Erratum to: 56 SINGLE LAYER CENTRIFUGATION THROUGH PURESPERM® 80 IMPROVES QUALITY OF CRYOPRESERVED DOG SPERMATOZOA

L. Alcaráz; M. Hidalgo; M. J. Galvez; D. Acha; I. Ortiz; S. Demyda-Peyrás; C. Gonzales; J. Portero; F. Quesada; L. Ramirez; J. Dorado

doi:10.1071/RDv25n1Ab56

RESEARCH ARTICLE

Erratum to: 56 SINGLE LAYER CENTRIFUGATION THROUGH PURESPERM^® 80 IMPROVES QUALITY OF CRYOPRESERVED DOG SPERMATOZOA

L. Alcaráz ^A , M. Hidalgo ^A , M. J. Galvez ^A , D. Acha ^A , I. Ortiz ^A ^C , S. Demyda-Peyrás ^B , C. Gonzales ^A , J. Portero ^A , F. Quesada ^A , L. Ramirez ^A and J. Dorado ^A

+ Author Affiliations

- Author Affiliations

^A Animal Reproduction Group, University of Córdoba, Córdoba, Spain;

^B Dairy Production Department, National University of Lomas de Zamora, Lomas de Zamora, Argentina;

^C Laboratory of Applied Animal and Molecular Cytogenetics, University of Córdoba, Córdoba, Spain

Reproduction, Fertility and Development 25(1) 175-175 https://doi.org/10.1071/RDv25n1Ab56
Published: 4 December 2012

Abstract

Density gradient centrifugation with PureSperm^® (PureSperm^® 40 + PureSperm^® 80; Nidacon International, Mölndal, Sweden) has been satisfactorily used to enhance the quality of dog semen samples; however, no studies have been performed on the effect of single layer centrifugation (SLC) with PureSperm^® on frozen–thawed dog semen. The aim of this study was to investigate if SLC with PureSperm^® 80 can improve the post-thaw semen quality of dog. Semen from 5 dogs was collected by digital manipulation. Two ejaculates from each dog were centrifuged with Tris-based extender, supernatant was removed, and sperm pellet was suspended to a final concentration of 300–400 × 10⁶ sperm mL^–1 with CaniPRO^TM Freeze A plus 20% egg yolk at 22°C. Extended semen was cooled to 5°C within an hour and then diluted to a final concentration of 150–200 × 10⁶ sperm mL^–1 in CaniPRO^TM Freeze B plus 20% egg yolk at 5°C, loaded in 0.5-mL plastic straws and frozen horizontally in ranks placed 4 cm above the surface of liquid nitrogen vapors for 10 min, after which they were directly placed in liquid nitrogen. After 24 to 48 h of storage, straws were thawed in a water bath at 37°C for 30 s.
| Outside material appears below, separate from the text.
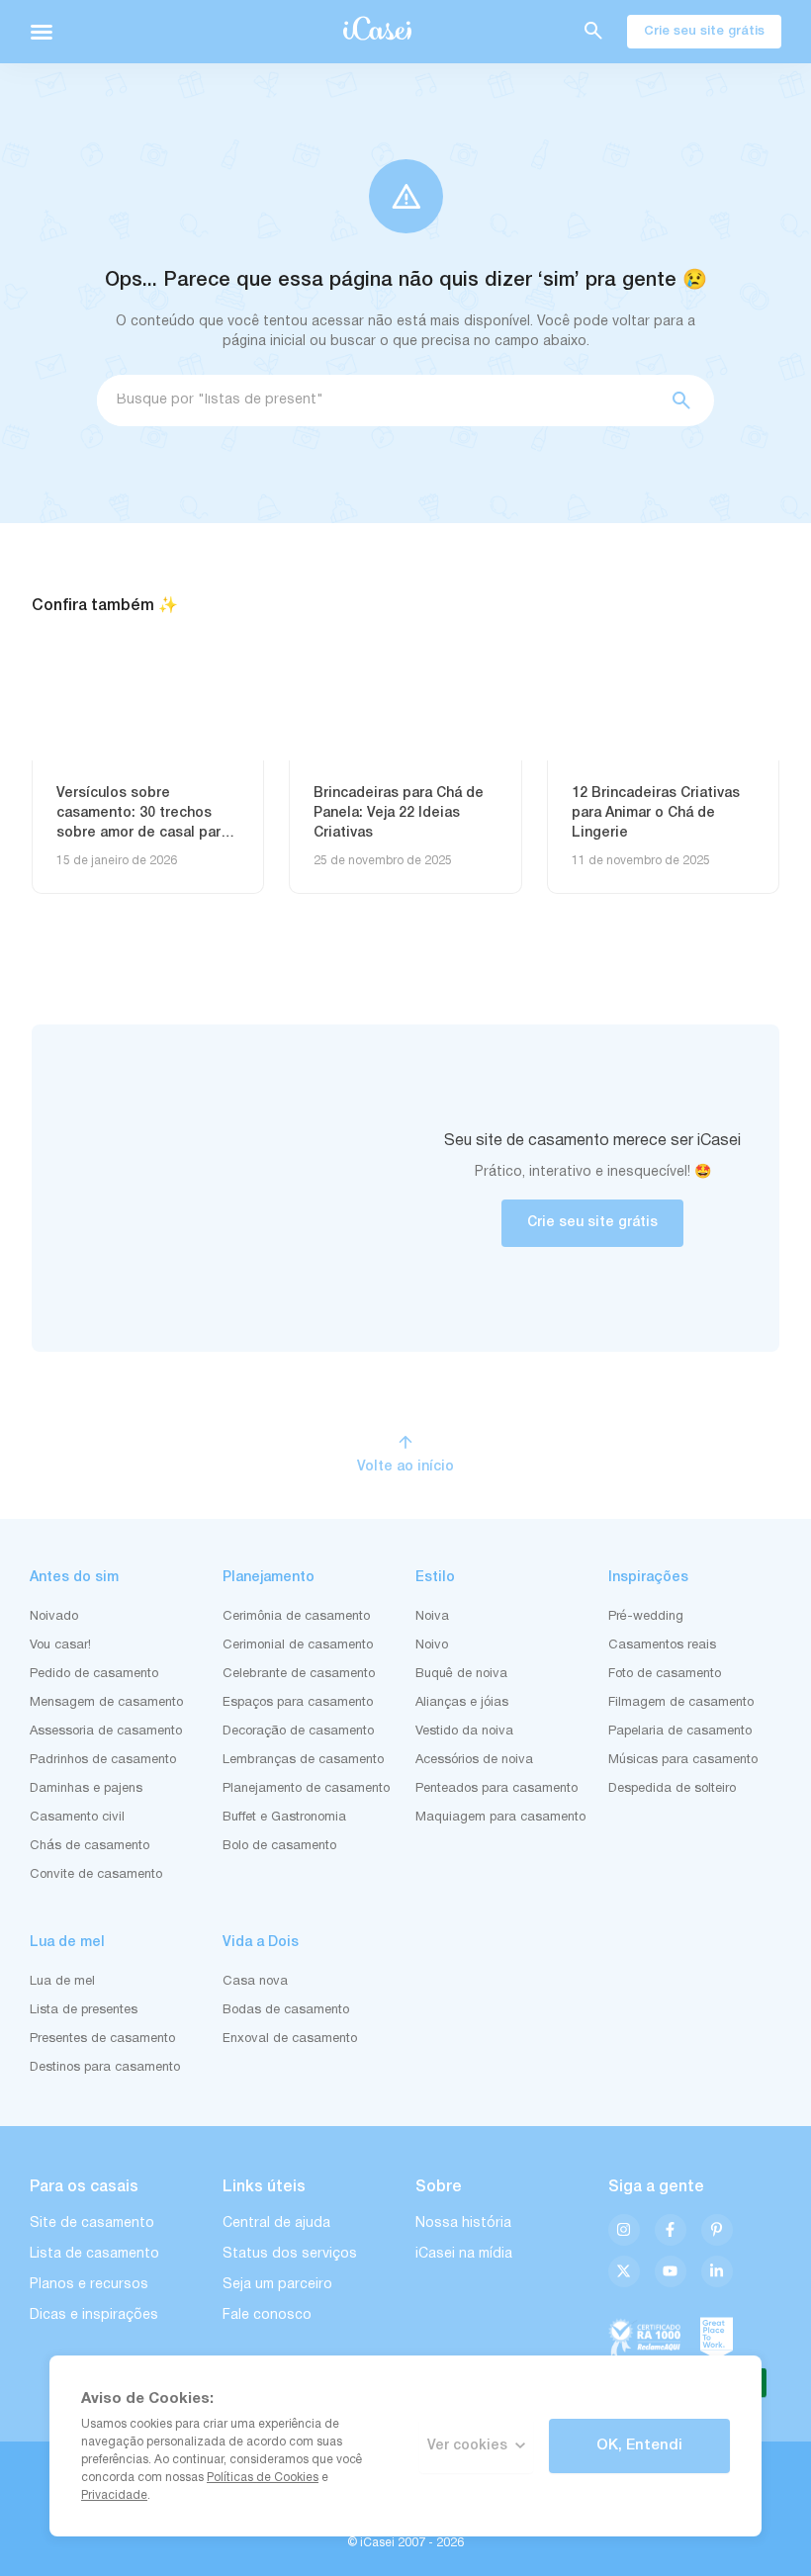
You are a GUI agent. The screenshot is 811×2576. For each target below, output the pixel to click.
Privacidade (114, 2495)
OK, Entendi (639, 2445)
After thawing, semen samples were divided in 2 aliquots: one of them was used as control and the other one was processed by SLC PureSperm^® 80. Assessment of sperm motility (assessed by computerized-assisted semen analysis), morphology (Diff-Quick staining), and viability [triple fluorescent stain of propidium iodine/isothiocyanate-labeled peanut (Arachis hypogaea) agglutinin/Rhodamine 123] were evaluated in control and treated semen samples. Data were studied by ANOVA. Results are expressed as mean ± SEM. Significant (P < 0.001) differences were found between SLC-treated and control semen for sperm motility (percentage of total motile spermatozoa: 93.65 ± 0.05 v. 83.79 ± 0.13; percentage of progressive motile spermatozoa: 79.38 ± 6.66 v. 54.61 ± 16.11), morphology (86.45 ± 0.01 v. 83.51 ± 0.01), and viability (percentage of viable sperm with an intact acrosome: 58.32 ± 0.04 v. 36.50 ± 0.17; percentage of viable sperm with an acrosome reaction: 2.81 ± 0.01 v. 9.74 ± 0.21). Based on our results, we can conclude that SLC with PureSperm^® 80 is an alternative and successful method for improving the quality of frozen–thawed dog spermatozoa, selecting good-quality spermatozoa (motile, morphologically normal, viable, and acrosome intact spermatozoa) from the rest of the semen sample.